Bear's trading team comprises 17 people, who are split according to their geographical remit, and trade equities, derivatives and convertible bonds. Fixed-income and FX trading are managed from a separate desk. The equities desk also includes a trading strategist who monitors execution performance, and a technology manager, Neil Joseph, who supports the trading applications.
NIGHT AND DAY
Amid talk of integrated front offices and the convergence of the order management system (OMS) and execution management system (EMS), JPMorgan Asset Manage-ment's approach is a little different. The firm has opted for a combination of building and buying, creating its own OMS about five years ago, and installing an EMS from Portware two-and-a-half years later. "Four years ago, the landscape for trading tech-nology was like night and day compared to what we have now," says Bear. "The pace of change in this space is alarming and we need to be constantly aware of what's out there and what's coming next."
As the more recently installed EMS gains greater functionality, the OMS has been relegated to the role of processing tool, Bear says. Ninety percent of the actual trading functionality is now gained through the adjoining EMS, while the OMS handles the internal processing. "We're going through a process of de-functionalizing our OMS so as to maintain maximum functionality in the EMS," Bear explains. The OMS remains a crucial system, but for internal order management only. "All of the vitally important processing parts of our business are controlled within the OMS, but we only have one FIX connection out of it and that is to Portware."
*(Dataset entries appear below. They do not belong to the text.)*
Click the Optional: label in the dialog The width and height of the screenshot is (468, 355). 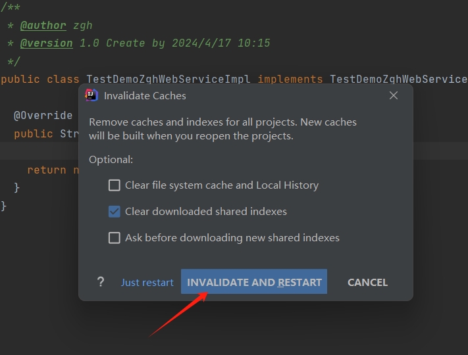point(111,159)
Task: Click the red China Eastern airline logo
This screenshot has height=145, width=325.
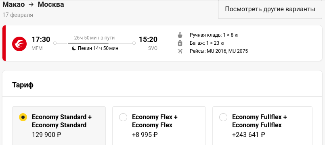Action: coord(19,44)
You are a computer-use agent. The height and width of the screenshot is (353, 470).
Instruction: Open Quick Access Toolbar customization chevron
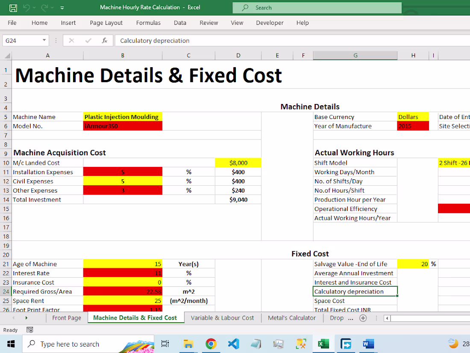point(61,8)
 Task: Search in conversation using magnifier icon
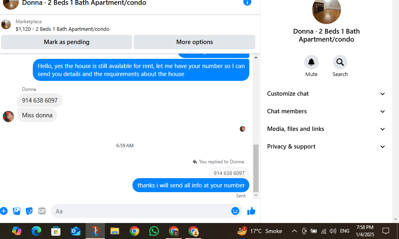pos(340,62)
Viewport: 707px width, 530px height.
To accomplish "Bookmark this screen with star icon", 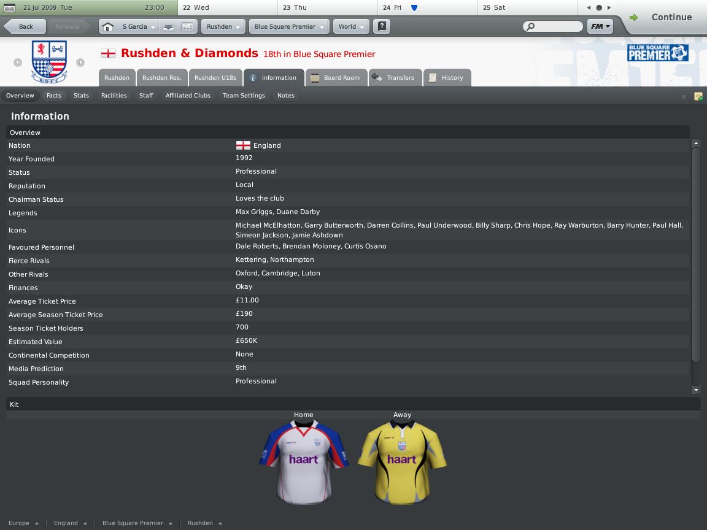I will tap(684, 96).
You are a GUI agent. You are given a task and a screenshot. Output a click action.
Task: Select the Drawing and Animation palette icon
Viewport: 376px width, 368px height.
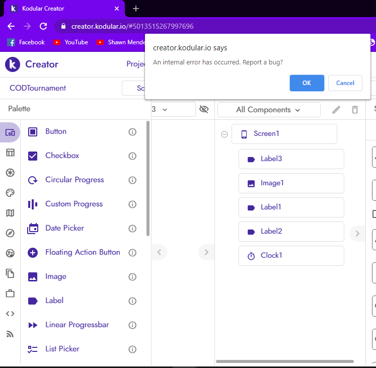(10, 193)
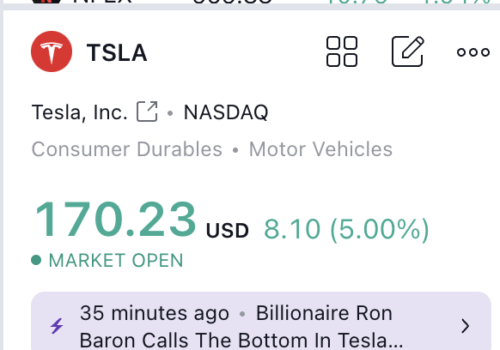Screen dimensions: 500x350
Task: Open the grid layout view icon
Action: point(342,51)
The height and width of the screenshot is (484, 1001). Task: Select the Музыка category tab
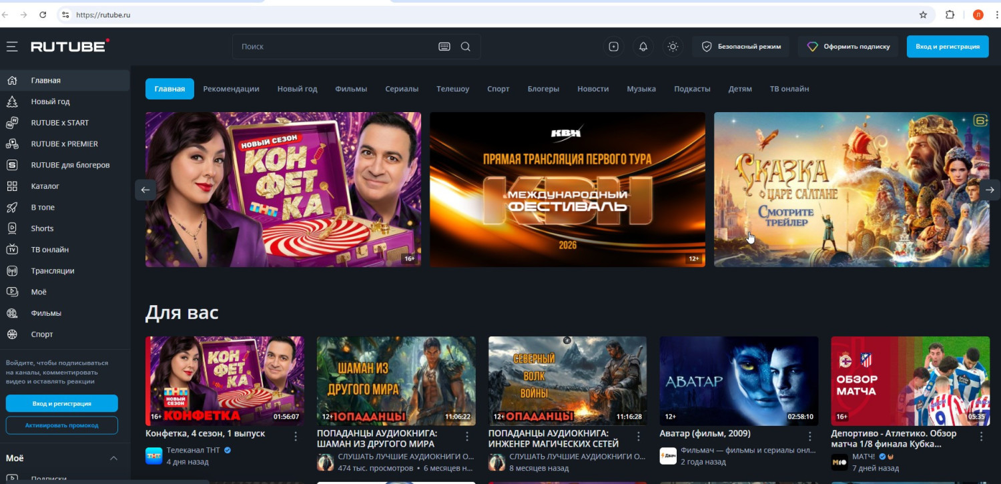641,89
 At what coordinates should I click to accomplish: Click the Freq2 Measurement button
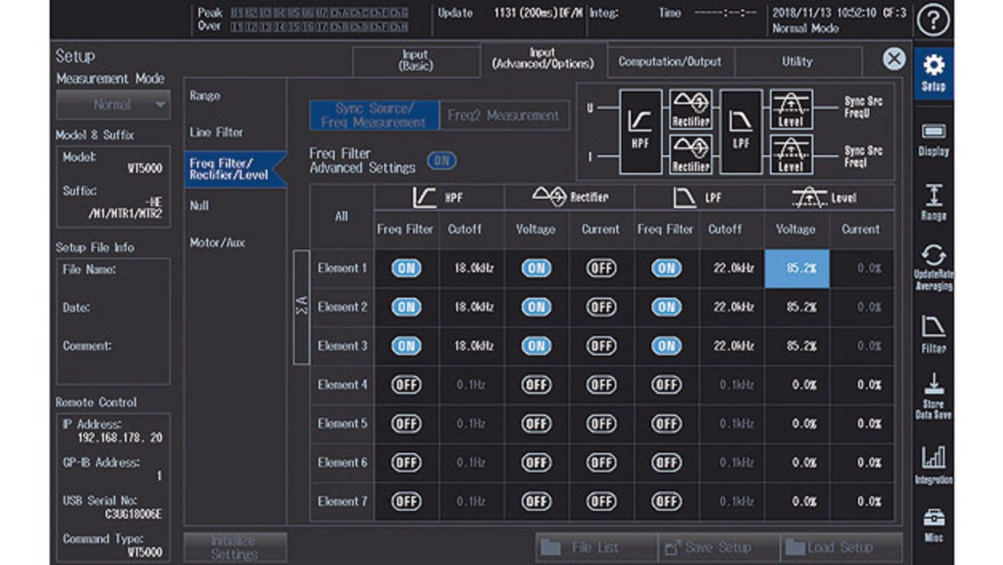(504, 115)
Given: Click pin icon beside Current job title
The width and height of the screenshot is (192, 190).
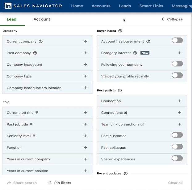Looking at the screenshot, I should 37,113.
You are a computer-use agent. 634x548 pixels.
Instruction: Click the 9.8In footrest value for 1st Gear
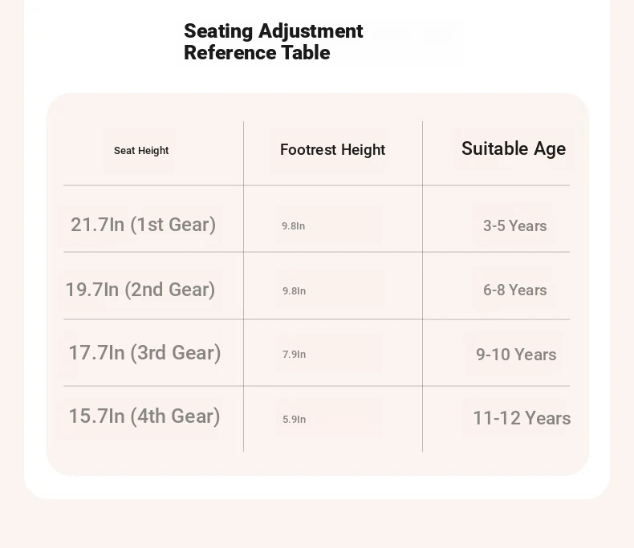coord(294,226)
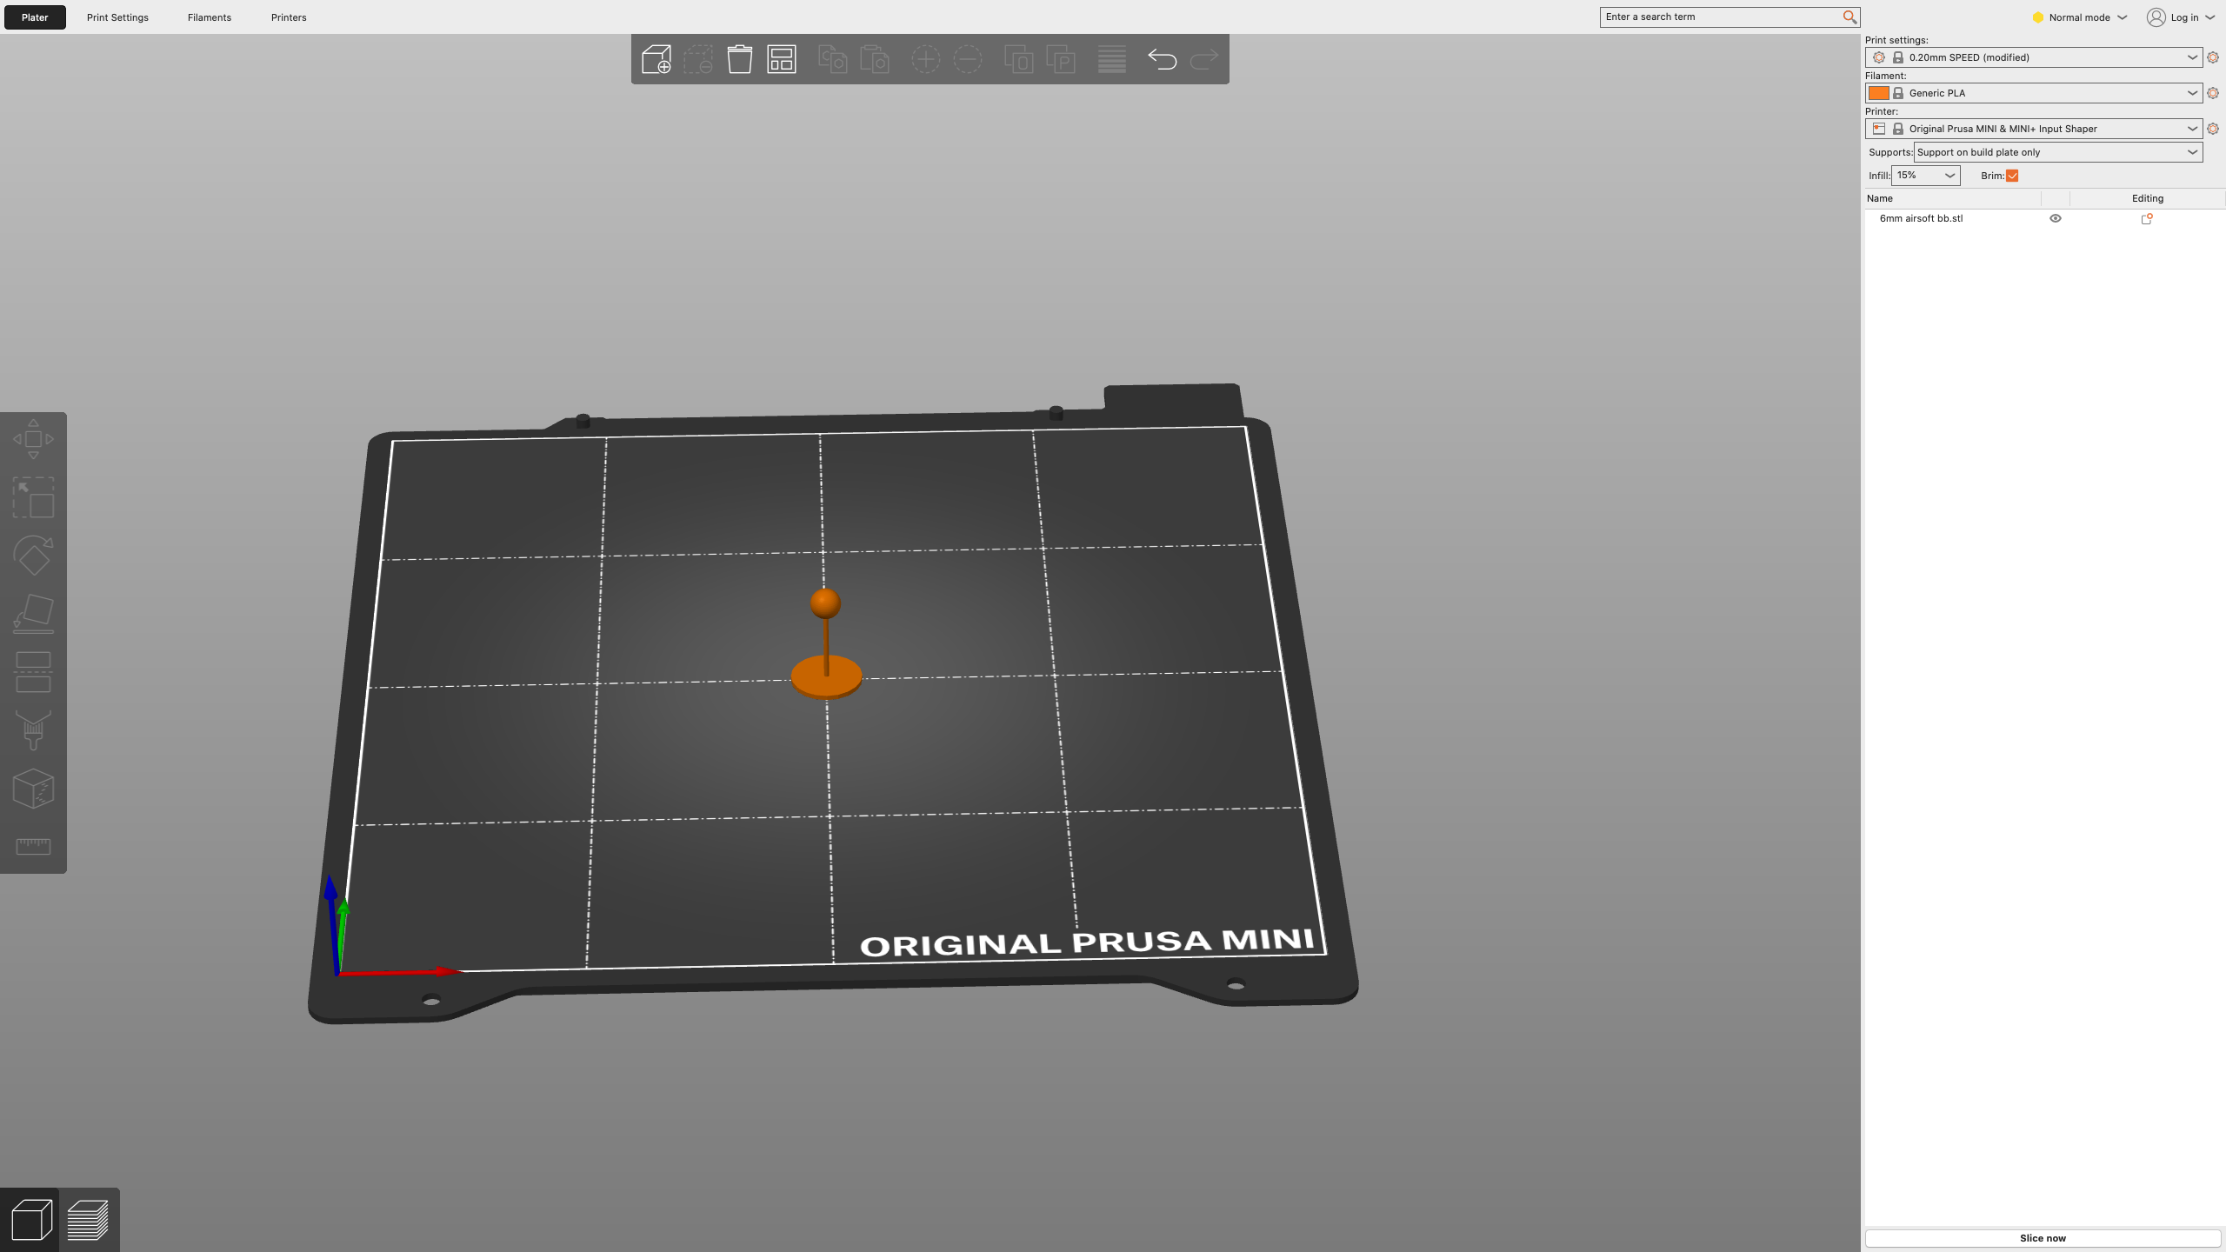Open the Filaments tab
The image size is (2226, 1252).
tap(210, 17)
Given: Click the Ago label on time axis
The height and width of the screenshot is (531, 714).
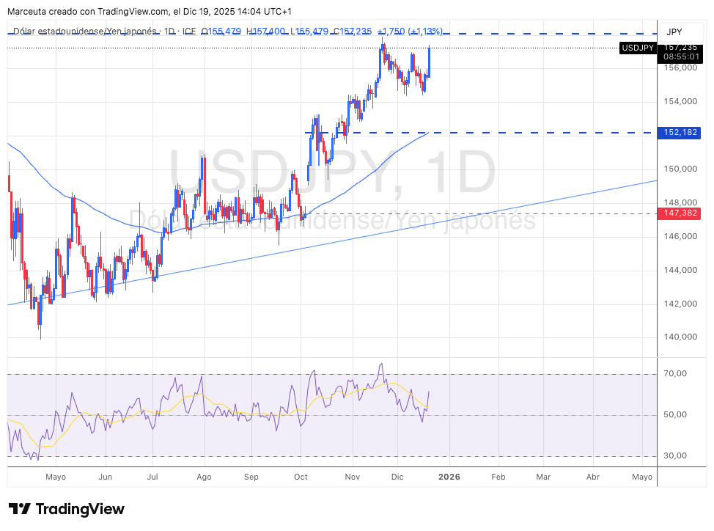Looking at the screenshot, I should pyautogui.click(x=204, y=477).
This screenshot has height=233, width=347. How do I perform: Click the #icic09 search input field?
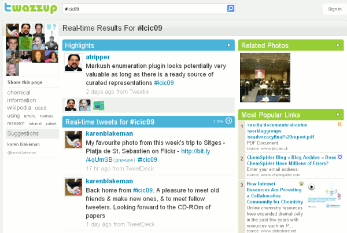[x=145, y=9]
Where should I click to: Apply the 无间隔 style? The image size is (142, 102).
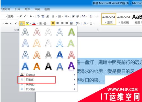click(x=124, y=19)
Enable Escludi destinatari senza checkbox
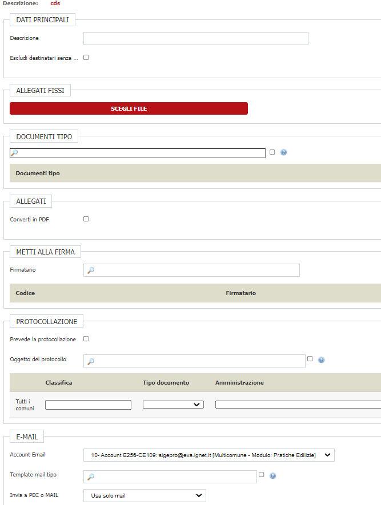The image size is (381, 505). point(86,58)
Bear works with Portware to evolve and develop his EMS so that it can cope with the changing market. JPMorgan Asset Management chose the vendor for its ability to customize features. "We needed capability that we had never housed internally and we needed it quickly, which is why we went for a vendor," Bear explains. "Portware's ability to be flexible and to allow us to redesign the system to suit our own needs was a big reason why we went with them."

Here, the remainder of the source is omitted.